OpenAI's Sora Redefines Text-to-Video AI Landscape

February, 17, 2024 - 10:47
Space/Science news

TEHRAN (Tasnim) – AI startup OpenAI has introduced Sora, a text-to-video model that could redefine generative AI capabilities, akin to Google's Lumiere tool but with the unique ability to produce videos up to one minute long.

As generative AI progresses, companies like OpenAI, Google, and Microsoft are competing to dominate the sector, expected to reach $1.3 trillion in revenue by 2032, and capture the interest of consumers fascinated by AI innovations since the advent of ChatGPT.

OpenAI plans to make Sora available to "red teamers," experts in misinformation and bias, and creative professionals like visual artists and filmmakers, to gather feedback and test the model's ability to combat deepfakes, a growing concern in AI-generated media.

What sets Sora apart is its capability to understand lengthy prompts, demonstrated by a 135-word example.
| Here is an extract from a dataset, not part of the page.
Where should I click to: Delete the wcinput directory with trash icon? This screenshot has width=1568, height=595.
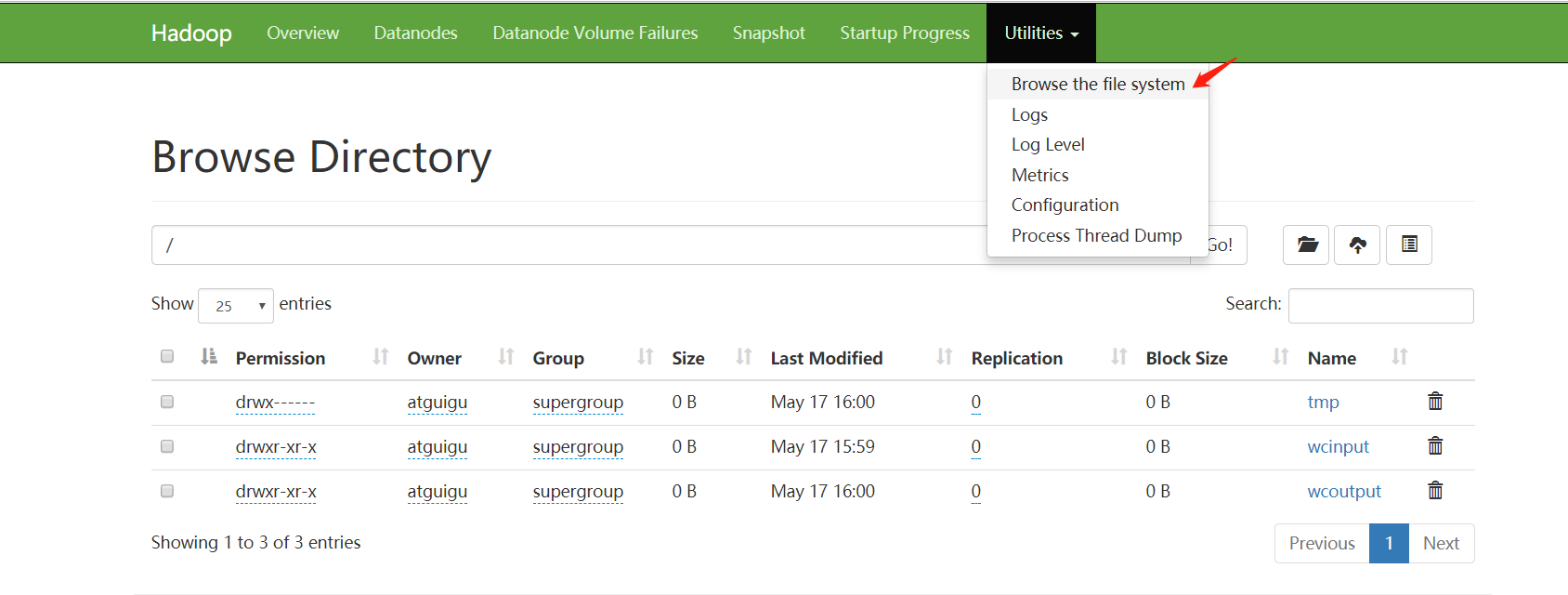[x=1435, y=446]
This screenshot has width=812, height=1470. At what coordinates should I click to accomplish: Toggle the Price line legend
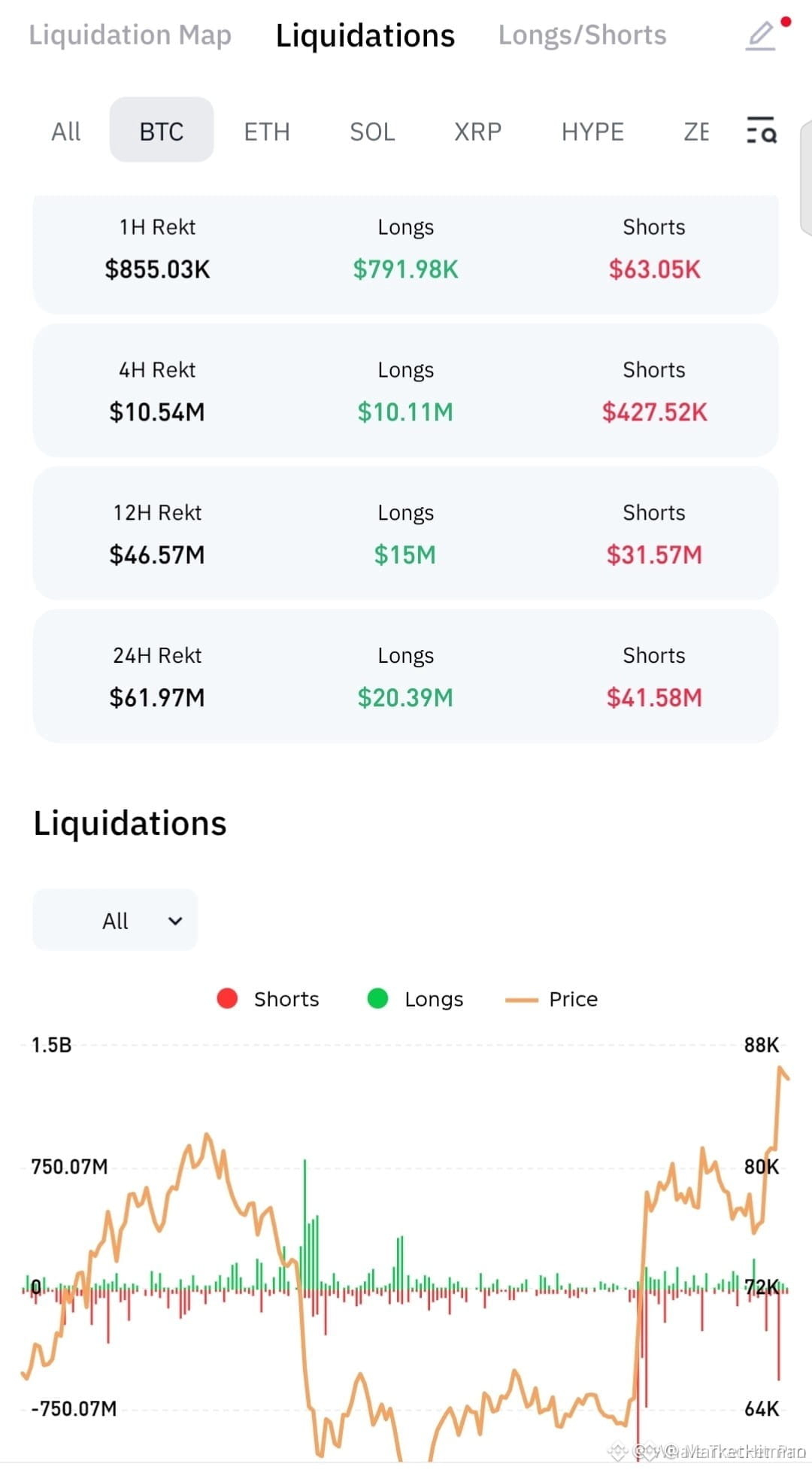click(552, 998)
The model can create diverse characters, scenes, and landscapes, leveraging OpenAI's prior work with Dall-E and GPT models.

Using Dall-E 3's recaptioning technique, Sora can generate complex scenes with multiple characters, motions, and details, understanding prompts and simulating them realistically.

Although Sora's sample videos exhibit impressive realism, some challenges remain, such as accurately depicting complex physics and understanding cause and effect, evident in instances like cookie-biting scenes where the bite mark may be missing.

While OpenAI has not disclosed Sora's wide release date, it emphasizes the need to ensure safety and compliance with existing standards, prohibiting content like extreme violence, sexual content, and IP violations.

OpenAI's continuous efforts to refine AI technologies underscore the importance of real-world applications in enhancing AI safety and efficacy over time.